**Written request:** Rewrite everything from the line containing "Given: Click the" down to the end of the rows, swapping "annotation text" for "caption" and leaving all else unchanged. Omit the pictures from your answer.

+ + + + + + +

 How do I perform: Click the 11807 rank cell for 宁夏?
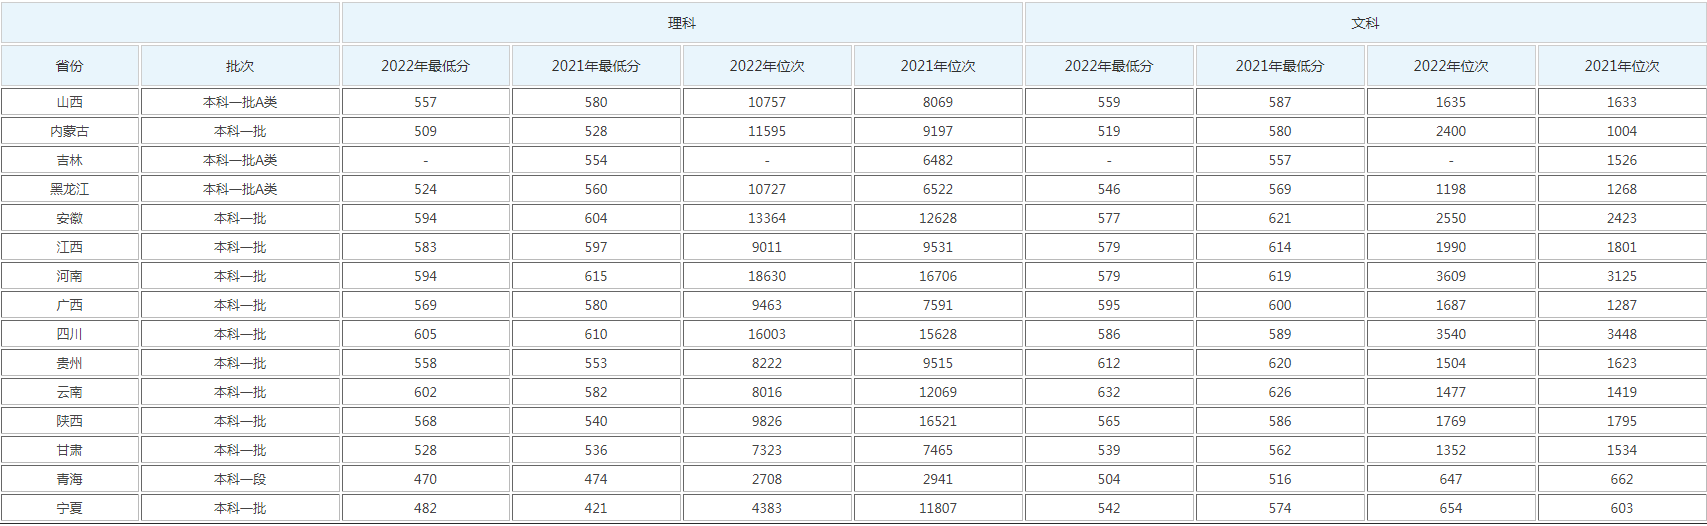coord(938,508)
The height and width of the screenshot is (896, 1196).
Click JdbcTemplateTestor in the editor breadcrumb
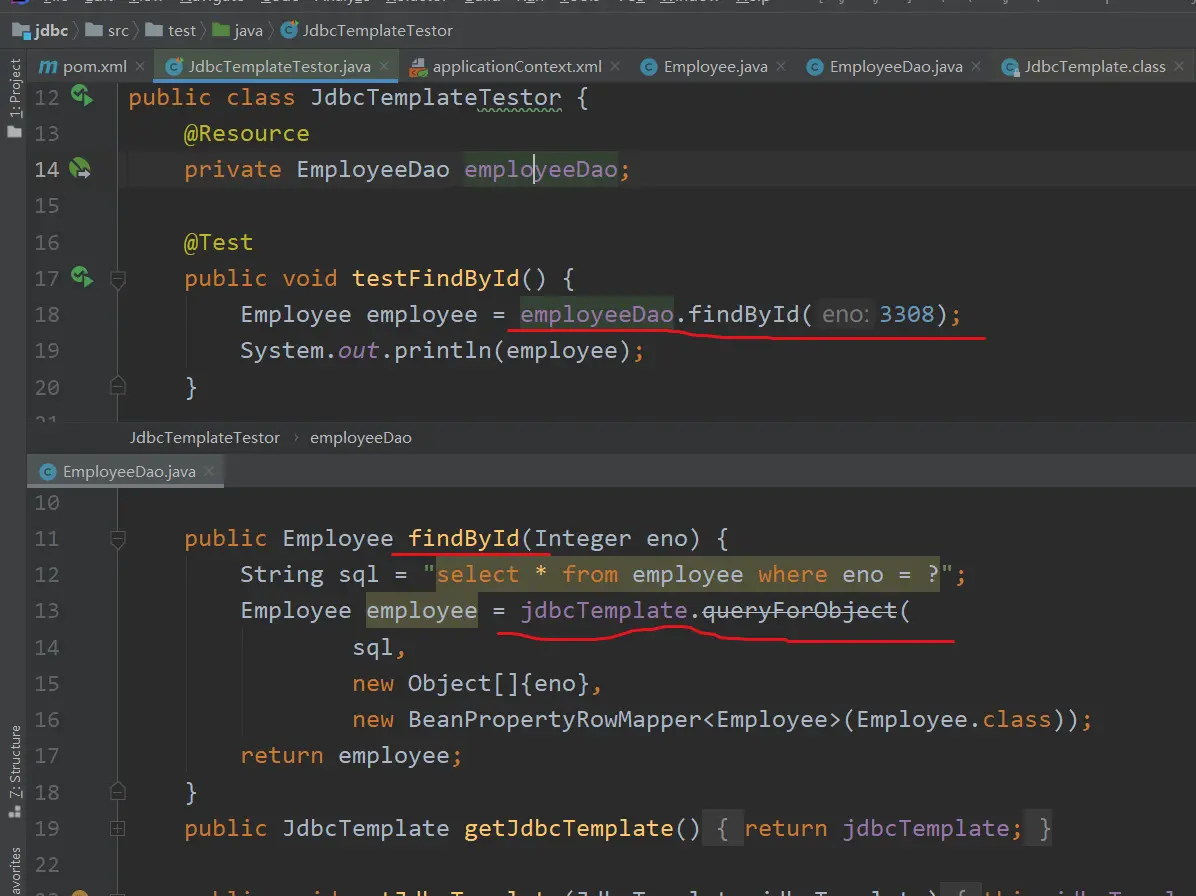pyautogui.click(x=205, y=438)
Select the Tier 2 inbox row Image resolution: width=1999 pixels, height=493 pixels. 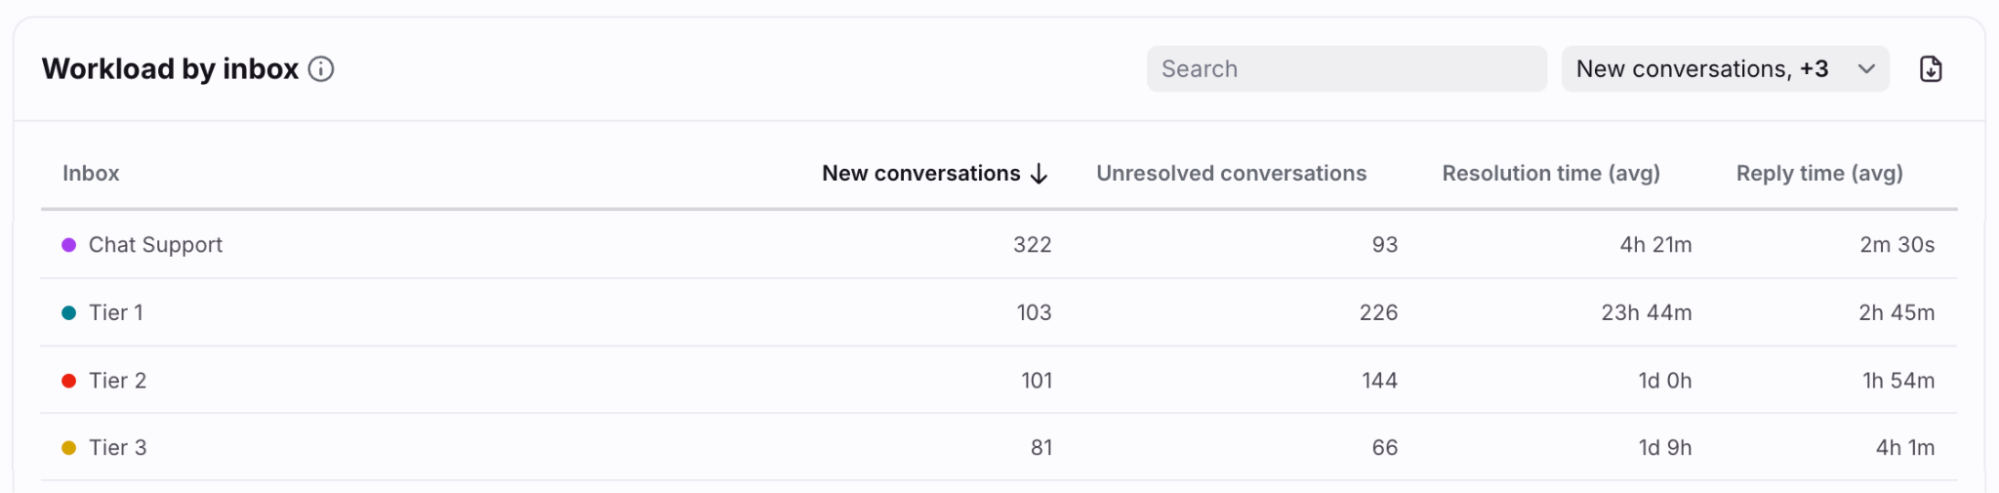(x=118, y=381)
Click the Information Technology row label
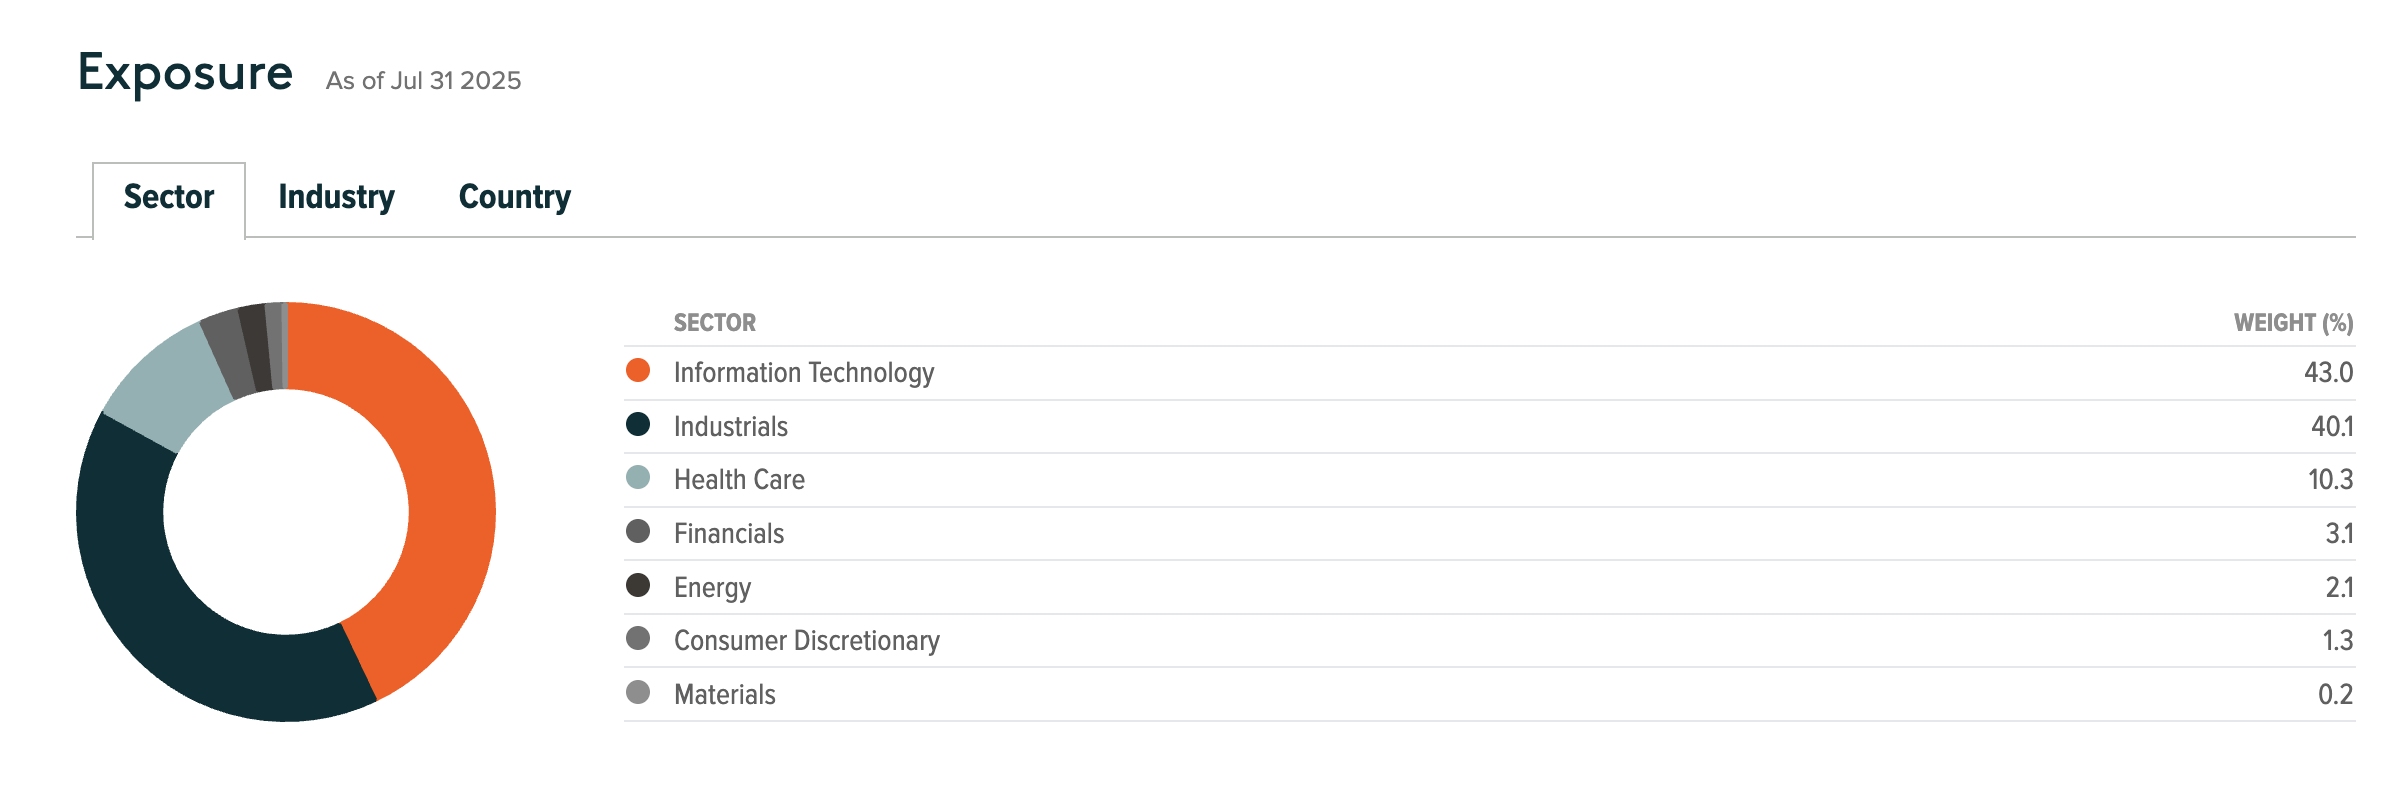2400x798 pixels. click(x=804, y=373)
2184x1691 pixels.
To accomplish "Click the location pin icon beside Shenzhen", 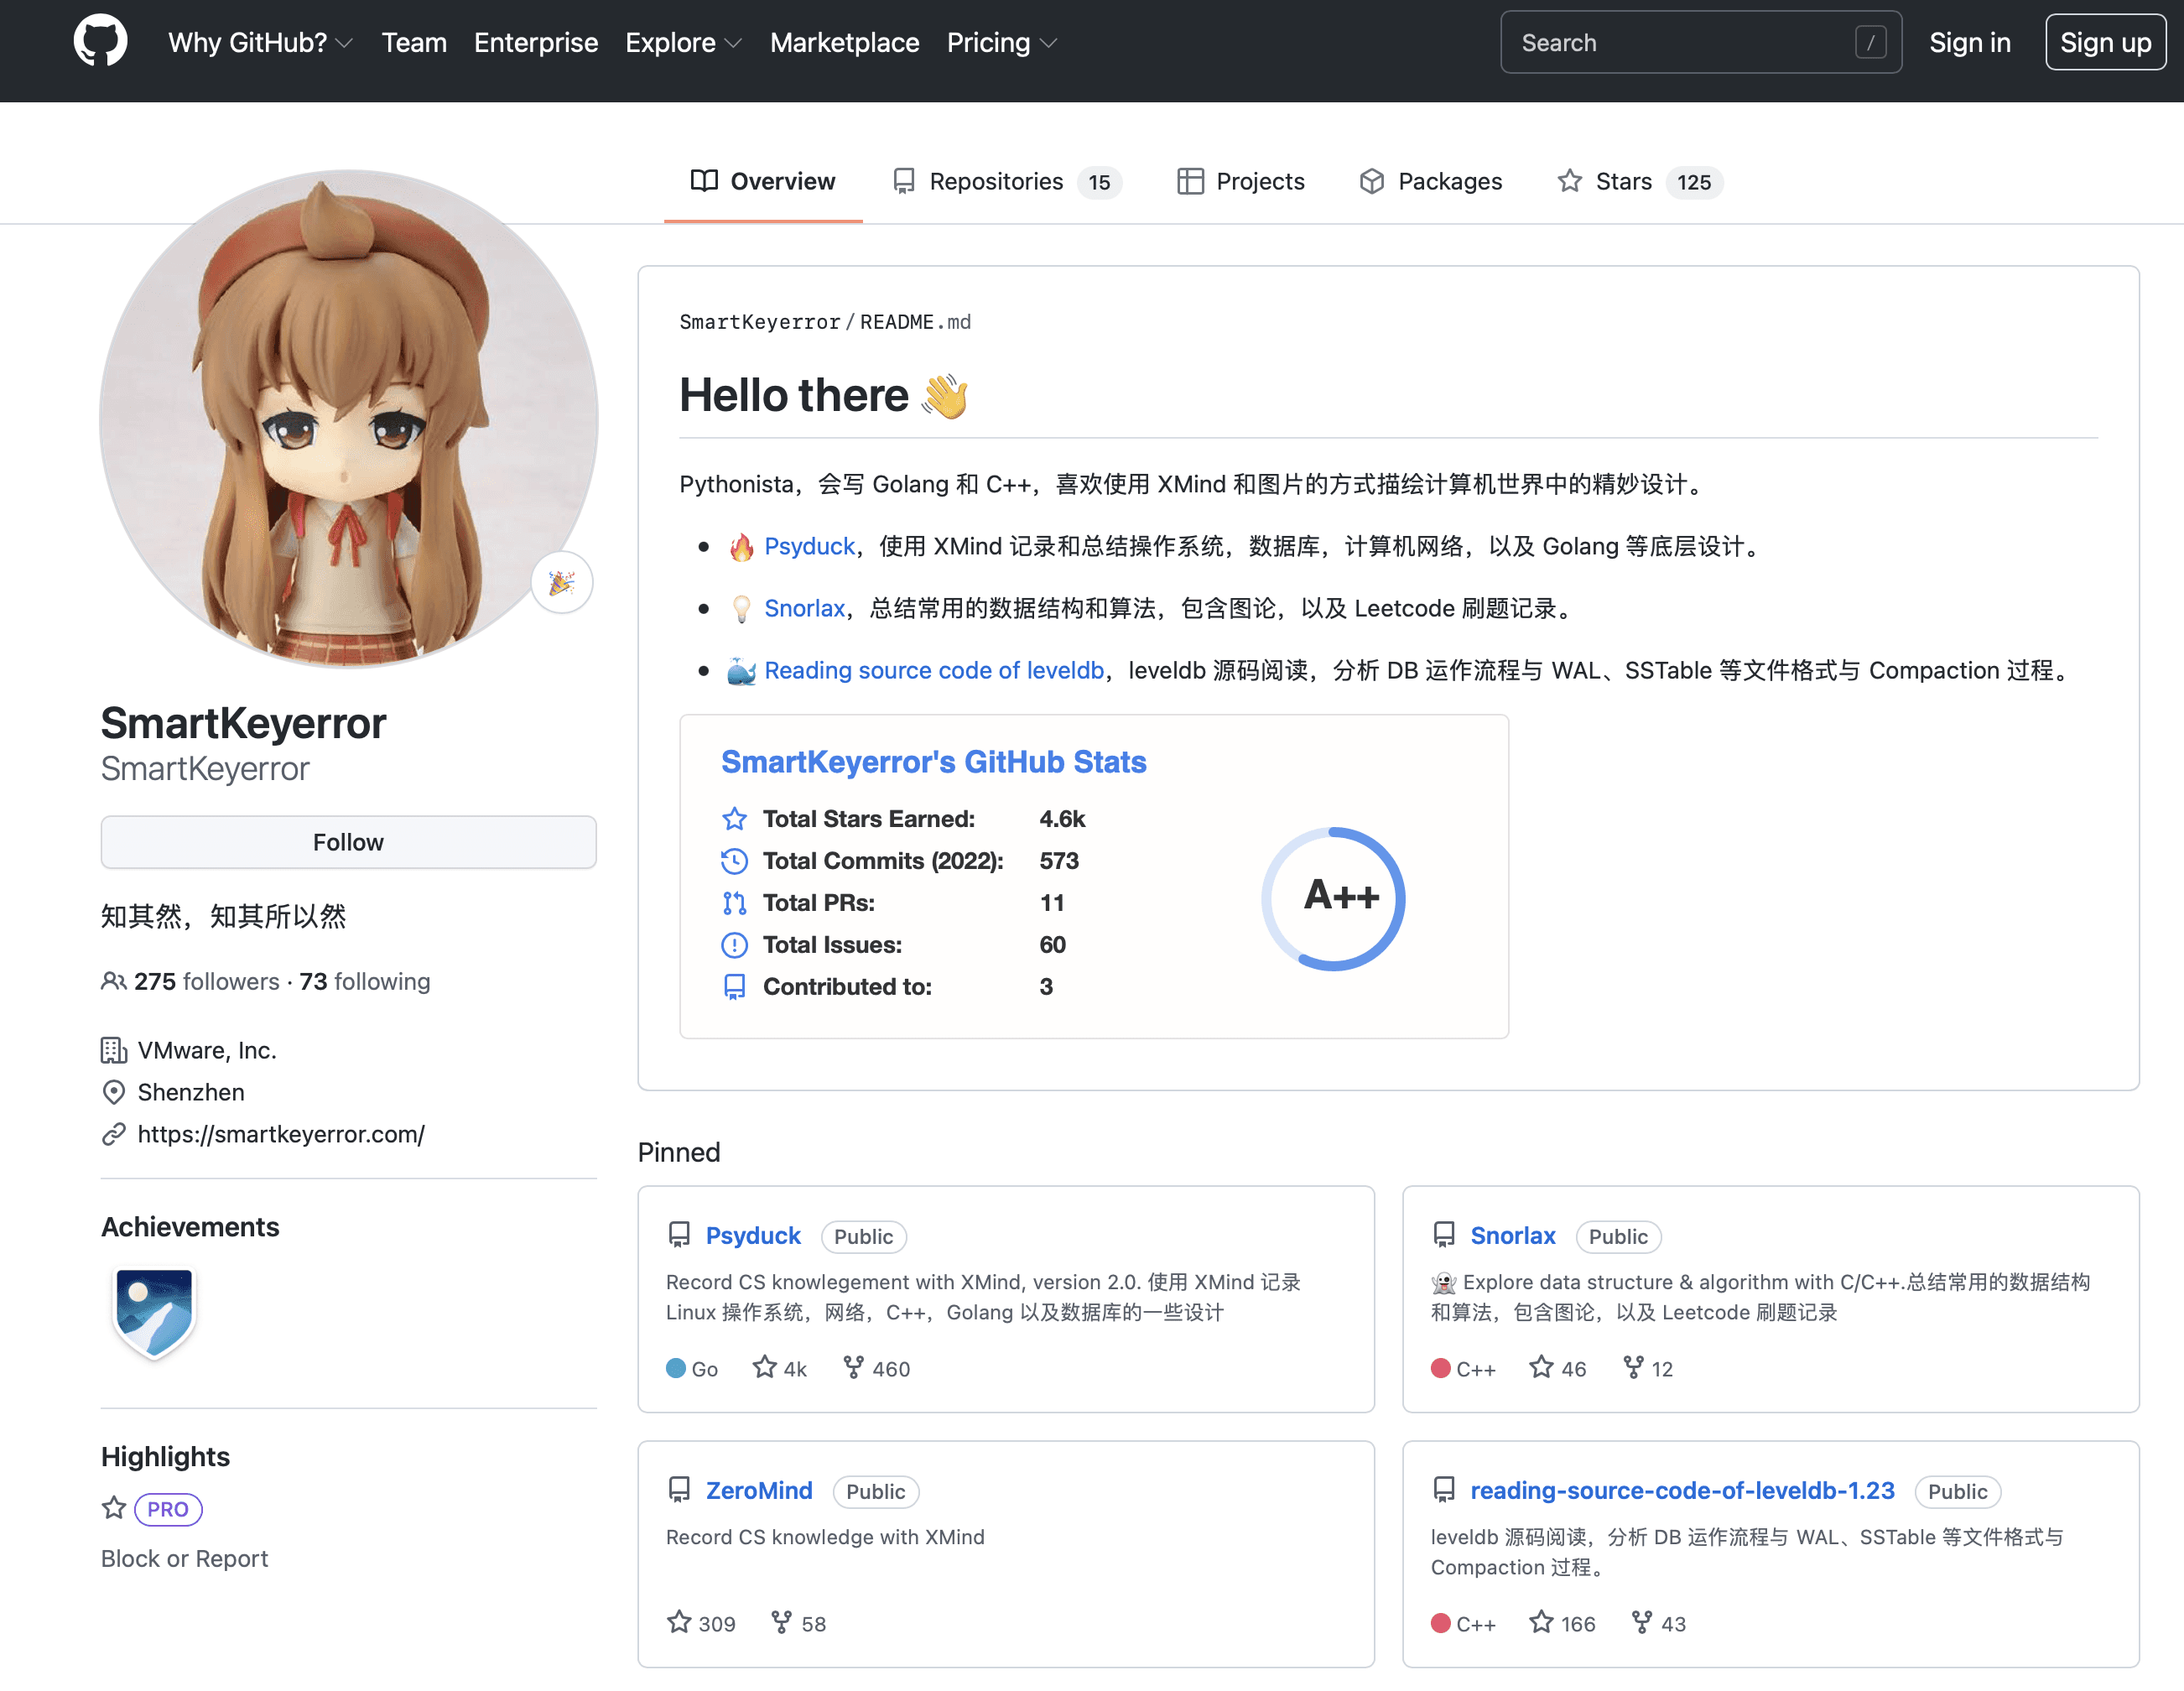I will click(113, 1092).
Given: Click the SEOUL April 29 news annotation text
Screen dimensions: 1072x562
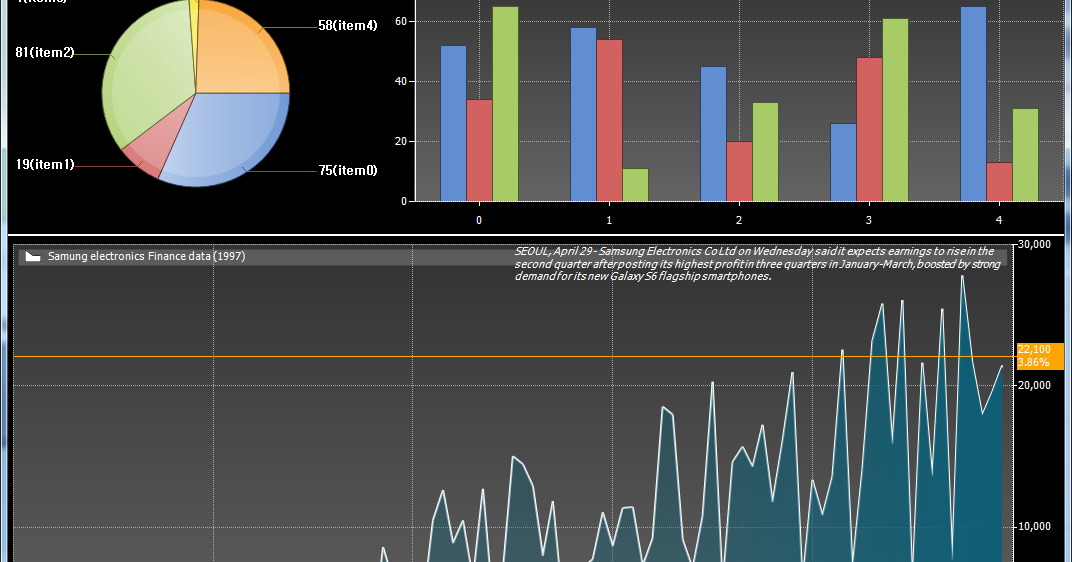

+ + + + + + +

**Task solution:**
Given: Click the SEOUL April 29 news caption
Screen dimensions: 1072x562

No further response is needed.